O Gato que queria um Rato

[texto escrito, como exercício criativo, para a imagem 'Cat & Mouse', da artista Jane Crowther; se puder, dê uma olhada também ;) ]

De uma coisa o gatinho tinha certeza: era preciso pegar um rato. E como não, se desde que dera o primeiro miado já vieram lhe dizer isso?

- Que filhote meu pega rato, e fácil.

E na escola, em discursos inflamados de boas vindas ao início das aulas, cobravam:

- Nosso objetivo é formar bons caçadores. E posso garantir: nossos alunos abocanham os maiores e mais gordos ratos!

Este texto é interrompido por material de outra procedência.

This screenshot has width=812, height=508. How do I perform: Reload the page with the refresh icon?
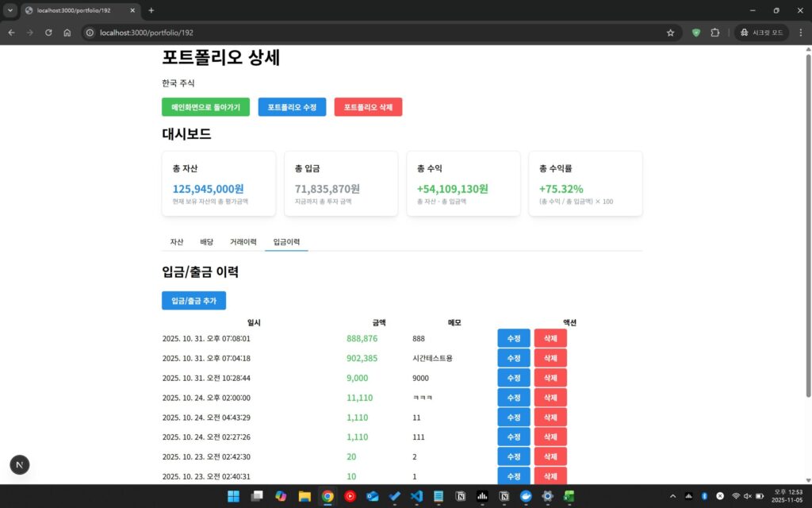[48, 33]
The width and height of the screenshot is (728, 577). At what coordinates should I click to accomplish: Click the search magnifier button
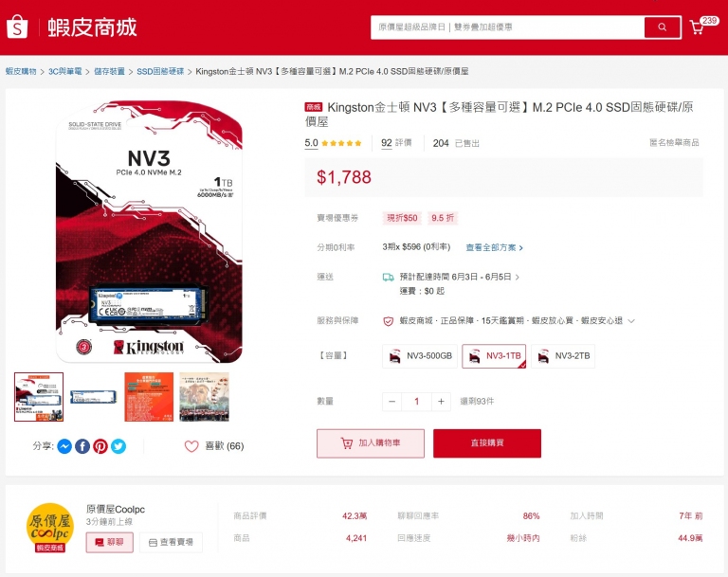(662, 27)
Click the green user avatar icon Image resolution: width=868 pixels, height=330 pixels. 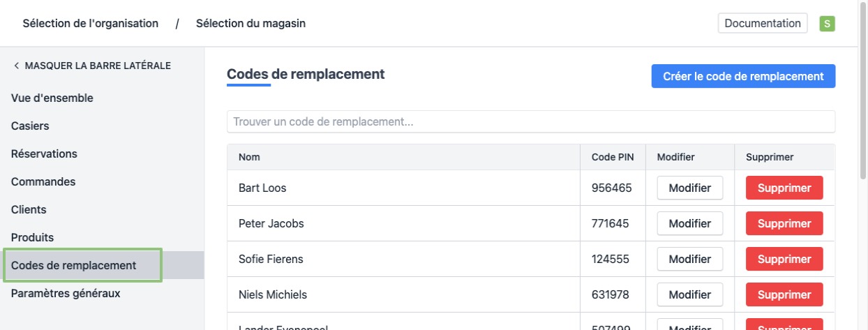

E tinha também o gato vizinho, um ex-vira-lata de bigodes brancos, experimentado da vida e dos chutes e dos bolinhos recheados com vidro moído:

- O mundo é assim, bichado, ou tu pega um rato ou tu tá lascado. E cada um que pegue o seu, sacou? Tem mamata não.

E tinha até aquela aristocrática siamesa da loja da esquina, que do alto dos seus charmosos pelos esfumaçados sempre bem lambidos vivia dizendo ao gatinho:

- Pra mim, o caráter de um gato se mede pelo rato que ele abocanha.

E o gatinho virou gato, e queria um rato. Precisava de um rato. O Rato, essa entidade mística em letras maiúsculas e pronunciada em tom saco.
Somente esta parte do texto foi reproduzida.